I have allways thought of my reptile as "The Red Queen" out of Alice Through the Looking Glass.  She has no morals or scuples, is completely asocial and will do whatever it takes to keep me safe. She is the one who I would turn to in the screaming room, who keeps me tough and going forward no matter what or who is in my way. I need her for the road ahead.
 But she meets violence with violence, do the most damage in the least time with no regard for the aftermath or the wreckage left behind. Quite the slash and burn policy. This aspect will carry over to daily life and I can become less than pleasent to deal with.
 The better option seems to be to lock the Red Queen away and not have to deal with the carnage. It does however deprive me of her strength. I think the word I am looking for is "Balance", right?
 Perhaps this is why Aikido and the blend are drawing me. Any thoughts or observations are greatly appreciated. Thanks much for sharing and wisdom. humbly
lori


----------



## theletch1 (Oct 11, 2008)

Grendel308 said:


> I have allways thought of my reptile as "The Red Queen" out of Alice Through the Looking Glass.  She has no morals or scuples, is completely asocial and will do whatever it takes to keep me safe. She is the one who I would turn to in the screaming room, who keeps me tough and going forward no matter what or who is in my way. I need her for the road ahead.
> But she meets violence with violence, do the most damage in the least time with no regard for the aftermath or the wreckage left behind. Quite the slash and burn policy. This aspect will carry over to daily life and I can become less than pleasent to deal with.
> The better option seems to be to lock the Red Queen away and not have to deal with the carnage. It does however deprive me of her strength. I think the word I am looking for is "Balance", right?
> Perhaps this is why Aikido and the blend are drawing me. Any thoughts or observations are greatly appreciated. Thanks much for sharing and wisdom. humbly
> lori


As Tom said in his post it's about going further than necessary to accomplish your defense.  That doesn't mean that he isn't prepared to utterly destroy an attacker or even to kill an attacker in defense of himself or others.  The choice is in the hands of the attacker.  The big thing about the blend is entering into the attackers space and matching his speed. Becoming the center of the hurricane, as my instructor likes to say. That's the physical side of it.  The mental side of the blend is only a little different in that you aren't expected to become enraged like your attacker but should remain the calm center of the situation.  Where you have to match the attacker mentally is the point of how far does this damage need to go.  It's the continuum of force again.  If the attacker simply refuses to cease regardless of the damage that you are inflicting upon them, then and only then, would you kill that person instead of using the "Red Queen" analogy of "kill 'em all".  I have a ton more on this going through my head right now.  Once my first pot of coffee kicks in (yes, I said 1st pot) I should be able to be a bit more clear.

■ **EXTRACTED ENTRIES**
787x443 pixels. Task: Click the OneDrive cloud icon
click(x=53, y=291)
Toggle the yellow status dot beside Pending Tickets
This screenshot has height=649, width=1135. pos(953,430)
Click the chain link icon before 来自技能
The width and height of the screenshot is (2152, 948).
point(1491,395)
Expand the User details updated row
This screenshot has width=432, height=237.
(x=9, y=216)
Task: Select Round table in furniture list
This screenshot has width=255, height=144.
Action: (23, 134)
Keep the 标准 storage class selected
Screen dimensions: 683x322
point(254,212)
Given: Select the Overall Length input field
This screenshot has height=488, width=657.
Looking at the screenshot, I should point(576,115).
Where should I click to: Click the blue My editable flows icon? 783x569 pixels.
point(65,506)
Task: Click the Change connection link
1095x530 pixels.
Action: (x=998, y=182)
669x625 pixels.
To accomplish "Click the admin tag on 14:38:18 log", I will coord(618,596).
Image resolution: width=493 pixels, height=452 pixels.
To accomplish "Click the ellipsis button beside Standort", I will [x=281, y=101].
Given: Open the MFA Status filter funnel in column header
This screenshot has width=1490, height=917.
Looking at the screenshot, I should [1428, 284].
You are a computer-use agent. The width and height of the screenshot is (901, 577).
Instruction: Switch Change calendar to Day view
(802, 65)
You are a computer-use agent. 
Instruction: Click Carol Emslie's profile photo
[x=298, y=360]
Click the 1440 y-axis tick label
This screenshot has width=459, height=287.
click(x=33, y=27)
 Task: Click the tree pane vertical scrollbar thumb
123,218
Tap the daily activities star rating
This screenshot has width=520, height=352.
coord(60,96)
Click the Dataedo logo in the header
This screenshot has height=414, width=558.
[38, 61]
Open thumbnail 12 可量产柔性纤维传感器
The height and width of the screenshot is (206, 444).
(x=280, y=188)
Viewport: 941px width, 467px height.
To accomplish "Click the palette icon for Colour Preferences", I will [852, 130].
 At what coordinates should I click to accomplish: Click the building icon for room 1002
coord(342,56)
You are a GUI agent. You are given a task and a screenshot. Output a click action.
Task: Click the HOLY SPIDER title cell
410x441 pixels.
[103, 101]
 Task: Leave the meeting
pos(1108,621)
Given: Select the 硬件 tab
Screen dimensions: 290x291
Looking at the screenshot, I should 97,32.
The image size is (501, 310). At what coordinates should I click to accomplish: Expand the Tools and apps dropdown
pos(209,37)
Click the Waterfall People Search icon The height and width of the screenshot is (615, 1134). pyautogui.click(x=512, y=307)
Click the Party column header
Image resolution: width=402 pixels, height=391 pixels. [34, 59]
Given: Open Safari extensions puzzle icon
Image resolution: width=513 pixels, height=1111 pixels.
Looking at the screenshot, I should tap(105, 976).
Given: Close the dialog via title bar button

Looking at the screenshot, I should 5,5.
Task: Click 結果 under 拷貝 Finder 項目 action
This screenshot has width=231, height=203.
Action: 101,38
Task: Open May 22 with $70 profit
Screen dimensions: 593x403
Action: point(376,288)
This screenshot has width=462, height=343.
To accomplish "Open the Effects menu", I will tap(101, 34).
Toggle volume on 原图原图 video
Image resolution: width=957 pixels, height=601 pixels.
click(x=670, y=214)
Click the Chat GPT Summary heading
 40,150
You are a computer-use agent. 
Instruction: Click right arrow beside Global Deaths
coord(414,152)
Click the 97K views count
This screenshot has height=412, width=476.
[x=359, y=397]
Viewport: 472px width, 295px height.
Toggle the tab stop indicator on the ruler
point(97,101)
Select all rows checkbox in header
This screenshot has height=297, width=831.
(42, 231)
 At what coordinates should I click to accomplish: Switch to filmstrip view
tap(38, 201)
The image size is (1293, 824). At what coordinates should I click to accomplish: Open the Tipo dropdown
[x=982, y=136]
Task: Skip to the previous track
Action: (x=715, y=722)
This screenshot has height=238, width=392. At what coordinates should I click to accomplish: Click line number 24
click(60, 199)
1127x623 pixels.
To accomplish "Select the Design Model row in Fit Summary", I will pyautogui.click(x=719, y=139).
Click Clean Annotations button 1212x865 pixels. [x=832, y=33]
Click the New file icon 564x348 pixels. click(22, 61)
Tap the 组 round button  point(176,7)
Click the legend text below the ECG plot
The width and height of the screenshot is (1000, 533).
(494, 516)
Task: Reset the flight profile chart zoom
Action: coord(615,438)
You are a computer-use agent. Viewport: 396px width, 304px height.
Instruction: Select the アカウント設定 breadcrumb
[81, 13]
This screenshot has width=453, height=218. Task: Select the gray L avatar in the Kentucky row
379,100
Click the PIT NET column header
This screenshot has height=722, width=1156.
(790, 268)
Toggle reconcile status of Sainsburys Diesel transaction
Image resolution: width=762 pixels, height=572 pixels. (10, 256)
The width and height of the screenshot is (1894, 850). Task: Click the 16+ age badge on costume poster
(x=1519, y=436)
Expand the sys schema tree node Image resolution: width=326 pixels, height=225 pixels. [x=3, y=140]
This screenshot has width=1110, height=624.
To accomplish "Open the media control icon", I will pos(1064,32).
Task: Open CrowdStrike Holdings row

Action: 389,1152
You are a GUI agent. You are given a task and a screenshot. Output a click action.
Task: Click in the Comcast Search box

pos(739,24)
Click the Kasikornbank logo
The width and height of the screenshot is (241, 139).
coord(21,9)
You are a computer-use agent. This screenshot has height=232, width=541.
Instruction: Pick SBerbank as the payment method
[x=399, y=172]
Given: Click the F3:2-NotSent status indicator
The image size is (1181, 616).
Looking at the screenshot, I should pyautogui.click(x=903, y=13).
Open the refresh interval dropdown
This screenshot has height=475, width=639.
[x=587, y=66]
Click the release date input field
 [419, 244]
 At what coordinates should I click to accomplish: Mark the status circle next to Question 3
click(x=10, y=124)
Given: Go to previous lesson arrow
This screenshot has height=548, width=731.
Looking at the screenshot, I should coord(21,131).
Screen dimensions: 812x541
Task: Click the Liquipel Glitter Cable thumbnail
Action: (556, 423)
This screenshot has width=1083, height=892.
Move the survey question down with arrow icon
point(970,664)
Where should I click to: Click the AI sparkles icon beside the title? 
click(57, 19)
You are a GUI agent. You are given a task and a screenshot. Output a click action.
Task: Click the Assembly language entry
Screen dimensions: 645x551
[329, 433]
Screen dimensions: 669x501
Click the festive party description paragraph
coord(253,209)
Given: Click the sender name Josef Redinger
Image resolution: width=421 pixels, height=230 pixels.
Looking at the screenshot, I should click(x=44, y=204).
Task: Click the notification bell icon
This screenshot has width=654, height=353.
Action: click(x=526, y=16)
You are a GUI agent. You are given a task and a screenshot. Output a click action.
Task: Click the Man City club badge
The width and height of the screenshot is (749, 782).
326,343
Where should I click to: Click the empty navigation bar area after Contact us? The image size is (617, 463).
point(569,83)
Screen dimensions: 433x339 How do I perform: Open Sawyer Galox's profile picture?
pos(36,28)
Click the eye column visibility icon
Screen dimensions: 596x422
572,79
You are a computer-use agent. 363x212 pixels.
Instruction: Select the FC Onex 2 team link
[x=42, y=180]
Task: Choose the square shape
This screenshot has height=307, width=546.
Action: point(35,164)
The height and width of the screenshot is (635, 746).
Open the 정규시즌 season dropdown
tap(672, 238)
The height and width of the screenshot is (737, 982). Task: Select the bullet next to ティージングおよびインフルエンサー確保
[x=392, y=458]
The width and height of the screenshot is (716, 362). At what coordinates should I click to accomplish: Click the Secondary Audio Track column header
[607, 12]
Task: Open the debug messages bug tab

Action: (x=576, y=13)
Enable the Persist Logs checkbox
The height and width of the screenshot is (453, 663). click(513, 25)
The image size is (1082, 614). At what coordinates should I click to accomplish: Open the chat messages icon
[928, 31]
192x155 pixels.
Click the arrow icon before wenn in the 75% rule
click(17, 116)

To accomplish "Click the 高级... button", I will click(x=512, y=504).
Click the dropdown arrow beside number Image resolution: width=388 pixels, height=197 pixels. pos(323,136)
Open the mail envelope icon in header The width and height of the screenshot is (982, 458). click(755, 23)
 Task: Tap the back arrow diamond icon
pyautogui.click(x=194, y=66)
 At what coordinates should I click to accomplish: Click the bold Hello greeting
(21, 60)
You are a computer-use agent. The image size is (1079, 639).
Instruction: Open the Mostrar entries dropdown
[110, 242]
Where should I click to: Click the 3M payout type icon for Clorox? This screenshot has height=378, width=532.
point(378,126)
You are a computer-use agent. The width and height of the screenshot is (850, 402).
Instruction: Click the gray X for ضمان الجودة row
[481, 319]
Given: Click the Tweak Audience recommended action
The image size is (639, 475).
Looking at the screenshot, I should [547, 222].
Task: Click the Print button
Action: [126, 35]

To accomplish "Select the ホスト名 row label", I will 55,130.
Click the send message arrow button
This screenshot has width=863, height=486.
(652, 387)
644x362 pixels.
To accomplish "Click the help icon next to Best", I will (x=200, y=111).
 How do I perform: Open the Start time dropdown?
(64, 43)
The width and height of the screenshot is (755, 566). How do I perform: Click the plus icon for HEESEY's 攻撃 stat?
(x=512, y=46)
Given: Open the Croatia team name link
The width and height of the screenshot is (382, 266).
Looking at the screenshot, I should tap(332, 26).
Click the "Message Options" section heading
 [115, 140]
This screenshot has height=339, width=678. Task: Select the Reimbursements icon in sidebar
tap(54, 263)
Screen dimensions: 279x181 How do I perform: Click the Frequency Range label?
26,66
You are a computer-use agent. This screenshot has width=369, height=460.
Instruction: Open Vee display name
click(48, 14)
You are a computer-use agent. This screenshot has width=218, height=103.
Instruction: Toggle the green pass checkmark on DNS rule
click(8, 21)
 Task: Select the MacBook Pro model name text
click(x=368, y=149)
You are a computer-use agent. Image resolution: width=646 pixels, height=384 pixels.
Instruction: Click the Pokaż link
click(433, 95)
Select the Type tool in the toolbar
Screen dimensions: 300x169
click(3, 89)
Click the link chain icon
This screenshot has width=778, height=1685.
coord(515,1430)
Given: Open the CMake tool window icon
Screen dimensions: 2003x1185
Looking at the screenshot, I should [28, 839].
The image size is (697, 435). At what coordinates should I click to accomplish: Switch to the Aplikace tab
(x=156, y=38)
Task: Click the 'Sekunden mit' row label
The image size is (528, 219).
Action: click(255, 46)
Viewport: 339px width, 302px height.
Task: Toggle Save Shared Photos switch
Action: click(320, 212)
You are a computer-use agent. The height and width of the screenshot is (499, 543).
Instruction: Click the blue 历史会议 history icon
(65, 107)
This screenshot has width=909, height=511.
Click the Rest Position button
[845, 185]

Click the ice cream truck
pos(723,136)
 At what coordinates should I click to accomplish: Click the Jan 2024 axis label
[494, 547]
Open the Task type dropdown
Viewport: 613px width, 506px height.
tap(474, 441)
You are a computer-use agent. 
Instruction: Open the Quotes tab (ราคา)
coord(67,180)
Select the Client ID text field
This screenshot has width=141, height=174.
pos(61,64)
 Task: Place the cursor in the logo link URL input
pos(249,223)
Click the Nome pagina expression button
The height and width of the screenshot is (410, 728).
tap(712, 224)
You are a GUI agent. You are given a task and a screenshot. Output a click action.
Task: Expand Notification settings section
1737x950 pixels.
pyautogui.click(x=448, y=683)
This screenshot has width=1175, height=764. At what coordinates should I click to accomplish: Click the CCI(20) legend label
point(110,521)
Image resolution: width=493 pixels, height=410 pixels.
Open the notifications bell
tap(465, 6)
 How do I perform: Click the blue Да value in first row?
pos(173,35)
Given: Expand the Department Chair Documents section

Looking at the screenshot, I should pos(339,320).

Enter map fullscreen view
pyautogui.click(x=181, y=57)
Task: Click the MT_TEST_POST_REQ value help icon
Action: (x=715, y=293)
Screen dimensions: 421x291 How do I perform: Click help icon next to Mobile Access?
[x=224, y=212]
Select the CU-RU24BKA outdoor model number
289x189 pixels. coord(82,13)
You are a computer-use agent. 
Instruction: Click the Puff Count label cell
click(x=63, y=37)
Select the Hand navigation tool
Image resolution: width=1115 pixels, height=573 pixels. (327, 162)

■ **GIVEN TASK A**
Answer from the forum thread about the Red Queen:
(i) According to the opening post, which book does "The Red Queen" come from?
(ii) What word does the opening post suggest it is looking for?
(iii) In the reply, what does the replier's instructor like to say about the blend?
■ **GIVEN TASK B**
Arrange the records from the line with "This screenshot has width=1083, height=892." to the line with "coord(253,209)" as a JSON list of strings, one string per line.

■ **FINAL RESULT A**
(i) Alice Through the Looking Glass
(ii) "Balance"
(iii) Becoming the center of the hurricane

■ **FINAL RESULT B**
[
  "This screenshot has width=1083, height=892.",
  "Move the survey question down with arrow icon",
  "point(970,664)",
  "Where should I click to: Click the AI sparkles icon beside the title? ",
  "click(57, 19)",
  "You are a GUI agent. You are given a task and a screenshot. Output a click action.",
  "Task: Click the Assembly language entry",
  "Screen dimensions: 645x551",
  "[329, 433]",
  "Screen dimensions: 669x501",
  "Click the festive party description paragraph",
  "coord(253,209)"
]